Mumsnet has not checked the qualifications of anyone posting here. If you need help urgently or expert advice, please see our domestic violence webguide and/or relationships webguide. Many Mumsnetters experiencing domestic abuse have found this thread helpful: Listen up, everybody

How do you go about changing your partner?

8 replies

Hedgyhoggy · 01/01/2019 22:18

Been together for nearly 20 years, we have 3 children. He’s a good dad and nice bloke but I’m increasingly questioning whether we would be together if it wasn’t for our kids. Our ds has special needs which beyond just having kids anyway would make a split so very, very difficult. I’ve just built up huge resentment towards him over our time together. I have done all the childcare, all the housework and if I suggest he help or criticise at all he becomes hugely defensive and it becomes an argument as to who does the most. He looks at me with such venom at times that I just despair...stupid things like tonight as I come down the stairs holding dd’s hand and a load of stuff she slipped and I shouted his name as he stood at the bottom of the stairs. His response was ‘Dont Jonnie me!!’. He barely acknowledges me, would never acknowledge that I might be having a bad day, might need a hug etc, doesn’t touch me). I’ve asked him if he wonts to leave, he turns it around that’s its me and that he loves me, but there is just no eveidence of this. He works very long hours, I work part time not in my profession but just to fit in with all the school runs and looking after the kids. I just don’t know what to do to improve things. If I ever try and talk to him it’s because I’ve got angry and upset or he gets defensive or he just doesn’t take anything on board. We have no money worries, (he doesn’t need to work the stupidly long hours he does) we live a lovely life in the country, life can be difficult with my ds with SNs but really that should ideally make us more of a team. I’m so sad, I don’t know what to do. I know I need to change too, but how do you and is it even possible!?!

OP posts:
bluejelly · 01/01/2019 22:26

Couples counselling ? Though I'm not sure people can change that much. Worth a try though, but he's got to want to do it too.
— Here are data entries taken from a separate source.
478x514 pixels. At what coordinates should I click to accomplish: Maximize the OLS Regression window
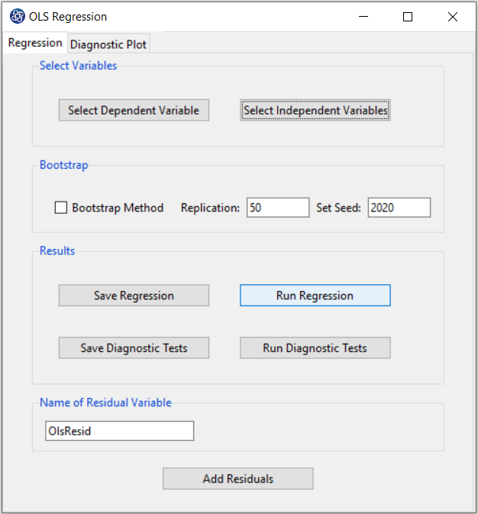point(408,17)
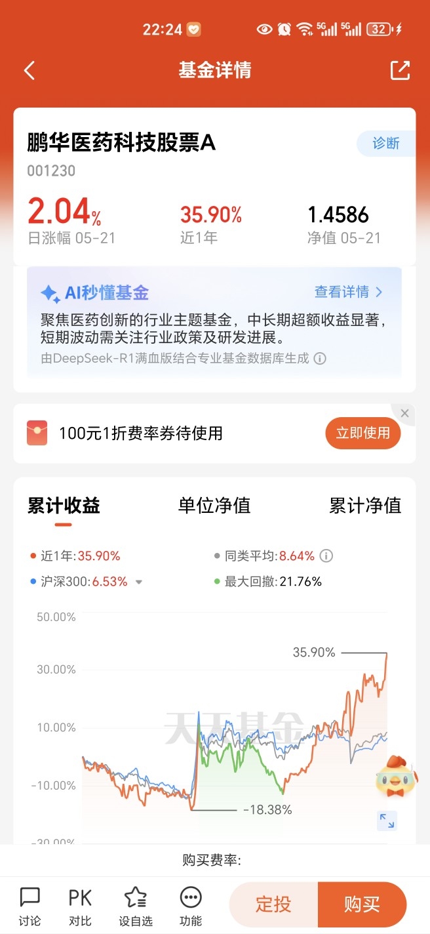This screenshot has height=934, width=430.
Task: Add fund via 设自选 star icon
Action: click(x=136, y=906)
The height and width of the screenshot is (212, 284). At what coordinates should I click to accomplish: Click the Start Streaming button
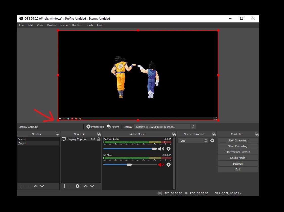238,140
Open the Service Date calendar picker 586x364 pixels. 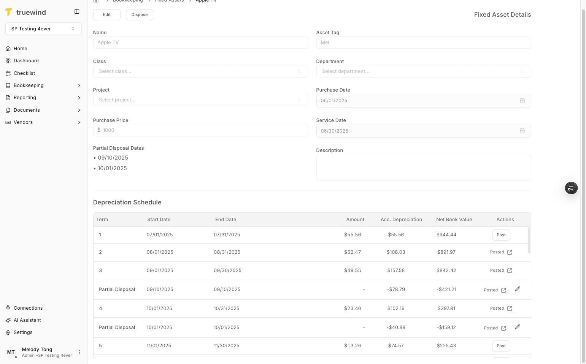(522, 131)
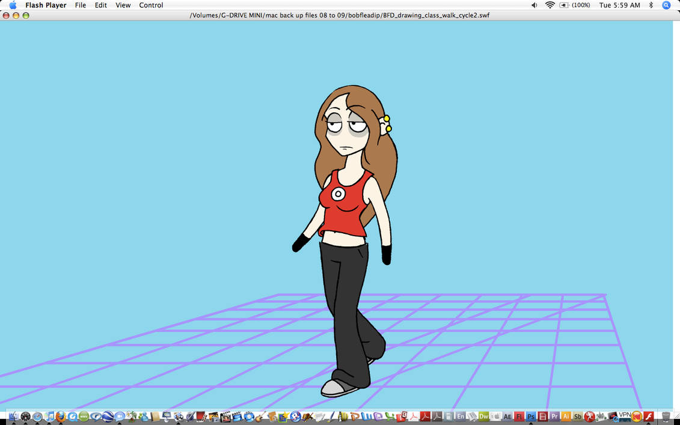Open iTunes via its Dock icon

point(51,416)
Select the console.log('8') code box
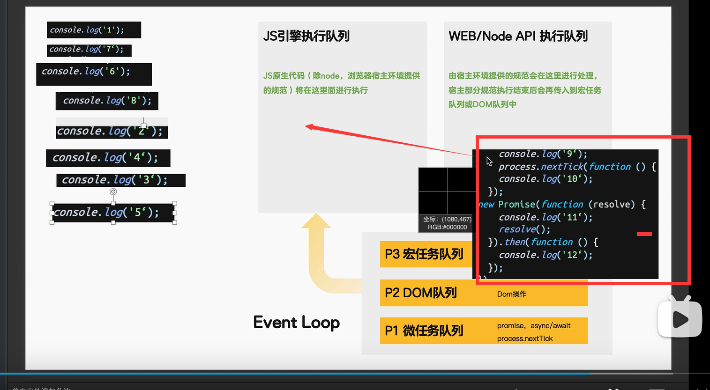710x390 pixels. pos(107,101)
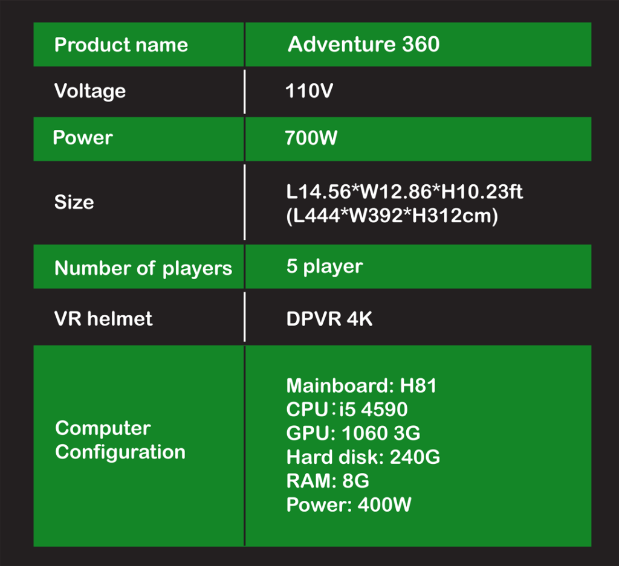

PickAChew · 01/01/2019 22:34

Only he can change himself, sadly.

RussellSprout · 01/01/2019 23:00

You don't. That way madness lies. You set your standard and follow through with a consequence if it's continuously breached. You decide to leave if it doesn't improve. If he's serious about changing he surely will rather than lose you. If not, you know he's a waste of space and LTB.

Dirtybadger · 01/01/2019 23:02

You can't change someone. If someone wants to change you can support and encourage them. That's about it.

MissLanesAmericanCousin · 02/01/2019 00:29

Change is hard. You have to want to change. You cannot make someone change. He could be working long hours to get away from home life. My EX did this. I think you have to have a honest good long look at yourself and your marriage. Try to broach the subject, concisely and as objectively as you can. Ask him how he feels. My parents were married for over 40 years but it was a terrible marriage because there was no communication at all. It was like two ghosts living in a house. If you feel like there is no way to overcome these challenges, then it would behoove you to gather your strength and end the marriage. Only, if you feel there is no other way to move forward. You have the right to be alive, not a ghost trapped in a loveless marriage.

Reflexella · 02/01/2019 00:30

Yep. Here’s the thing - you can’t

SleepingStandingUp · 02/01/2019 00:34

You need to talk to him when something hasn't just happened and you aren't upset by soemthing else. With no kids about. Tell him how you feel, and he'll either isten or he won't. Then it's about making a decision. Do you want to carry on how tho gs are if he won't work on it or will you follow through on a threat to leave? Don't make idle threats.

If you're doing all the work would being a single patent actually be harder? You might even get EOW as a break!! Would be leave so the kids could keep therfore home or would you have to move them out? Are you financially able to do so?